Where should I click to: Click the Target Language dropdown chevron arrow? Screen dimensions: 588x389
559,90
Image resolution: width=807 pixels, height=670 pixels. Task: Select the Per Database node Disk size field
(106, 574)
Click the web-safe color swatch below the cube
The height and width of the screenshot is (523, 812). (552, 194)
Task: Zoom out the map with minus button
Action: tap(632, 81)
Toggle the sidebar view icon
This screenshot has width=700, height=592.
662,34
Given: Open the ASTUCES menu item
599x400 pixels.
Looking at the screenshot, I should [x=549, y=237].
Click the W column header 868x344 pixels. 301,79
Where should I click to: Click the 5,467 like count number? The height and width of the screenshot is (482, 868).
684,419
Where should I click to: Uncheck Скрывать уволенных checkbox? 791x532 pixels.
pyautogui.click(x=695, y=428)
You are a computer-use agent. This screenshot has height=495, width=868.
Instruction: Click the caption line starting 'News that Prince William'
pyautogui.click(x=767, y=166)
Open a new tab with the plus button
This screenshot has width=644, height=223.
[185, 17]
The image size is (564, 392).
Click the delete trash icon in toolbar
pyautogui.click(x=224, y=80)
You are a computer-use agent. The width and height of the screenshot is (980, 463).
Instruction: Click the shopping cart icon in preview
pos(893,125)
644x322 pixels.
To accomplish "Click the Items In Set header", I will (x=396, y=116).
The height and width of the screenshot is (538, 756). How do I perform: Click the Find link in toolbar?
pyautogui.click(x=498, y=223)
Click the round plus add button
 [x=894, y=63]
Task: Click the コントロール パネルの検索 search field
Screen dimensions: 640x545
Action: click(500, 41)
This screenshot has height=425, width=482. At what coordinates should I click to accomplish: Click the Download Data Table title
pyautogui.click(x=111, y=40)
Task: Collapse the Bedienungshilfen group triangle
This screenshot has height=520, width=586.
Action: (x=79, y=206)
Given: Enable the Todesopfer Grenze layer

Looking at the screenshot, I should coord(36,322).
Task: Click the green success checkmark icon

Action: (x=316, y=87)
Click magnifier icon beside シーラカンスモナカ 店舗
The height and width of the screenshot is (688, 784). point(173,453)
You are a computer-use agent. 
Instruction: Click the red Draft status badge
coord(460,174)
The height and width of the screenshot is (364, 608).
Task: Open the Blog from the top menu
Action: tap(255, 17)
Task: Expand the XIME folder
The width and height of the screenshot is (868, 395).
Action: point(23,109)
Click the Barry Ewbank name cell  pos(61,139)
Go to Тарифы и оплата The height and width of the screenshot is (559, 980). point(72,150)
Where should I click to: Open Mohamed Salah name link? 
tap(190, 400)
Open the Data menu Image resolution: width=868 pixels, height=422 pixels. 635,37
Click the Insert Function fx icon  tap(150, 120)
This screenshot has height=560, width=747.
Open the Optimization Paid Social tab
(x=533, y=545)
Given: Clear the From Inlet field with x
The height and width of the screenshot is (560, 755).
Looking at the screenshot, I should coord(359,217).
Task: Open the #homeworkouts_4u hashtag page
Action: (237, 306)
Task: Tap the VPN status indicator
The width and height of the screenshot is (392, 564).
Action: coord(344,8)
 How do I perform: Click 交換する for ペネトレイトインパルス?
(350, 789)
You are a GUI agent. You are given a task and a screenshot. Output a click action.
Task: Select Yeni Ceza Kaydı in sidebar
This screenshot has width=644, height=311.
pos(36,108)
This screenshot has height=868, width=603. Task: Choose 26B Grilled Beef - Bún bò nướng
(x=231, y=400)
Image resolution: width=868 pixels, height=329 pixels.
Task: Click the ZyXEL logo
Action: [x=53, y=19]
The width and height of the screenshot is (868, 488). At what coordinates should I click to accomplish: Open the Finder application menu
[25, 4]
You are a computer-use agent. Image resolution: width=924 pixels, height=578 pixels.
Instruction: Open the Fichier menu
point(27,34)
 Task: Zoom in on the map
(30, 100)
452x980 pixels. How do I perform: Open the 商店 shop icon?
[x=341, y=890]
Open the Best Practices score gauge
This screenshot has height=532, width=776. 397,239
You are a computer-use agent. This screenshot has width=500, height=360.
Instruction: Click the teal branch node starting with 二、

**REQUIRED WORK**. Would you return the entries exactly as they stand?

**RESPONSE BELOW**.
Where should I click to: Click the Target Language dropdown chevron arrow? Screen dimensions: 588x389
559,90
Image resolution: width=807 pixels, height=670 pixels. Task: Select the Per Database node Disk size field
(106, 574)
Click the web-safe color swatch below the cube
The height and width of the screenshot is (523, 812). (552, 194)
Task: Zoom out the map with minus button
Action: tap(632, 81)
Toggle the sidebar view icon
This screenshot has width=700, height=592.
662,34
Given: Open the ASTUCES menu item
599x400 pixels.
Looking at the screenshot, I should [x=549, y=237].
Click the W column header 868x344 pixels. 301,79
Where should I click to: Click the 5,467 like count number? The height and width of the screenshot is (482, 868).
684,419
Where should I click to: Uncheck Скрывать уволенных checkbox? 791x532 pixels.
pyautogui.click(x=695, y=428)
You are a computer-use agent. This screenshot has height=495, width=868.
Instruction: Click the caption line starting 'News that Prince William'
pyautogui.click(x=767, y=166)
Open a new tab with the plus button
This screenshot has width=644, height=223.
[185, 17]
The image size is (564, 392).
Click the delete trash icon in toolbar
pyautogui.click(x=224, y=80)
You are a computer-use agent. The width and height of the screenshot is (980, 463).
Instruction: Click the shopping cart icon in preview
pos(893,125)
644x322 pixels.
To accomplish "Click the Items In Set header", I will (x=396, y=116).
The height and width of the screenshot is (538, 756). How do I perform: Click the Find link in toolbar?
pyautogui.click(x=498, y=223)
Click the round plus add button
 [x=894, y=63]
Task: Click the コントロール パネルの検索 search field
Screen dimensions: 640x545
Action: click(500, 41)
This screenshot has height=425, width=482. At what coordinates should I click to accomplish: Click the Download Data Table title
pyautogui.click(x=111, y=40)
Task: Collapse the Bedienungshilfen group triangle
This screenshot has height=520, width=586.
Action: (x=79, y=206)
Given: Enable the Todesopfer Grenze layer

Looking at the screenshot, I should coord(36,322).
Task: Click the green success checkmark icon

Action: (x=316, y=87)
Click magnifier icon beside シーラカンスモナカ 店舗
The height and width of the screenshot is (688, 784). point(173,453)
You are a computer-use agent. 
Instruction: Click the red Draft status badge
coord(460,174)
The height and width of the screenshot is (364, 608).
Task: Open the Blog from the top menu
Action: tap(255, 17)
Task: Expand the XIME folder
The width and height of the screenshot is (868, 395).
Action: point(23,109)
Click the Barry Ewbank name cell  pos(61,139)
Go to Тарифы и оплата The height and width of the screenshot is (559, 980). point(72,150)
Where should I click to: Open Mohamed Salah name link? 
tap(190, 400)
Open the Data menu Image resolution: width=868 pixels, height=422 pixels. 635,37
Click the Insert Function fx icon  tap(150, 120)
This screenshot has height=560, width=747.
Open the Optimization Paid Social tab
(x=533, y=545)
Given: Clear the From Inlet field with x
The height and width of the screenshot is (560, 755).
Looking at the screenshot, I should coord(359,217).
Task: Open the #homeworkouts_4u hashtag page
Action: (237, 306)
Task: Tap the VPN status indicator
The width and height of the screenshot is (392, 564).
Action: coord(344,8)
 How do I perform: Click 交換する for ペネトレイトインパルス?
(350, 789)
You are a GUI agent. You are given a task and a screenshot. Output a click action.
Task: Select Yeni Ceza Kaydı in sidebar
This screenshot has width=644, height=311.
pos(36,108)
This screenshot has height=868, width=603. Task: Choose 26B Grilled Beef - Bún bò nướng
(x=231, y=400)
Image resolution: width=868 pixels, height=329 pixels.
Task: Click the ZyXEL logo
Action: [x=53, y=19]
The width and height of the screenshot is (868, 488). At what coordinates should I click to accomplish: Open the Finder application menu
[25, 4]
You are a computer-use agent. Image resolution: width=924 pixels, height=578 pixels.
Instruction: Open the Fichier menu
point(27,34)
 Task: Zoom in on the map
(30, 100)
452x980 pixels. How do I perform: Open the 商店 shop icon?
[x=341, y=890]
Open the Best Practices score gauge
This screenshot has height=532, width=776. 397,239
You are a computer-use agent. This screenshot has width=500, height=360.
Instruction: Click the teal branch node starting with 二、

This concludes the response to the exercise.